Copy the data below line for line, keeping every character as it is.
(begin)
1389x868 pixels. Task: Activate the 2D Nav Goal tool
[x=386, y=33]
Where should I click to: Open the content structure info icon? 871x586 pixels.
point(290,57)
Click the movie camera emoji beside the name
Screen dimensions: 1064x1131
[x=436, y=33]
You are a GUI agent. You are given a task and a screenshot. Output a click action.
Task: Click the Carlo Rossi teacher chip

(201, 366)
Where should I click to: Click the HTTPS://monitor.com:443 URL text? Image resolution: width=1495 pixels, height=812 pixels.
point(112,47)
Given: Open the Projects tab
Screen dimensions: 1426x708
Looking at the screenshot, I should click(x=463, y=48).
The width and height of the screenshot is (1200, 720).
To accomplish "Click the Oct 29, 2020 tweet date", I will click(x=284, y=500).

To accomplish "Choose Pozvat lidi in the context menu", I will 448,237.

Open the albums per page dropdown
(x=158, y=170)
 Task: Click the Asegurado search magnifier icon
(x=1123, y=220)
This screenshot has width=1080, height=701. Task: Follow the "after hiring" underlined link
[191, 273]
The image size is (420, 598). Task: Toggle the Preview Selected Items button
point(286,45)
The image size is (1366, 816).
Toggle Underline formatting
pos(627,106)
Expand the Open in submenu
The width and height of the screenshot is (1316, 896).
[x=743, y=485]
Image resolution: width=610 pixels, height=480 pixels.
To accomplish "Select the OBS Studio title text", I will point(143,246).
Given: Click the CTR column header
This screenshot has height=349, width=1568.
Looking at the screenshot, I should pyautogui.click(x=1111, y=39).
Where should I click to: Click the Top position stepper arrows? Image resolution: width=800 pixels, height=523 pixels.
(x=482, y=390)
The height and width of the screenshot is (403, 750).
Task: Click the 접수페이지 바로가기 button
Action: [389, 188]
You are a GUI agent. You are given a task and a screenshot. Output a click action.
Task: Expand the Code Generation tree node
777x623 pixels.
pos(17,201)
(end)
- [Problem solution]:
1389x868 pixels. Task: Activate the 2D Nav Goal tool
[x=386, y=33]
Where should I click to: Open the content structure info icon? 871x586 pixels.
point(290,57)
Click the movie camera emoji beside the name
Screen dimensions: 1064x1131
[x=436, y=33]
You are a GUI agent. You are given a task and a screenshot. Output a click action.
Task: Click the Carlo Rossi teacher chip

(201, 366)
Where should I click to: Click the HTTPS://monitor.com:443 URL text? Image resolution: width=1495 pixels, height=812 pixels.
point(112,47)
Given: Open the Projects tab
Screen dimensions: 1426x708
Looking at the screenshot, I should click(x=463, y=48).
The width and height of the screenshot is (1200, 720).
To accomplish "Click the Oct 29, 2020 tweet date", I will click(x=284, y=500).

To accomplish "Choose Pozvat lidi in the context menu", I will 448,237.

Open the albums per page dropdown
(x=158, y=170)
 Task: Click the Asegurado search magnifier icon
(x=1123, y=220)
This screenshot has width=1080, height=701. Task: Follow the "after hiring" underlined link
[191, 273]
The image size is (420, 598). Task: Toggle the Preview Selected Items button
point(286,45)
The image size is (1366, 816).
Toggle Underline formatting
pos(627,106)
Expand the Open in submenu
The width and height of the screenshot is (1316, 896).
[x=743, y=485]
Image resolution: width=610 pixels, height=480 pixels.
To accomplish "Select the OBS Studio title text", I will point(143,246).
Given: Click the CTR column header
This screenshot has height=349, width=1568.
Looking at the screenshot, I should pyautogui.click(x=1111, y=39).
Where should I click to: Click the Top position stepper arrows? Image resolution: width=800 pixels, height=523 pixels.
(x=482, y=390)
The height and width of the screenshot is (403, 750).
Task: Click the 접수페이지 바로가기 button
Action: [389, 188]
You are a GUI agent. You are given a task and a screenshot. Output a click action.
Task: Expand the Code Generation tree node
777x623 pixels.
pos(17,201)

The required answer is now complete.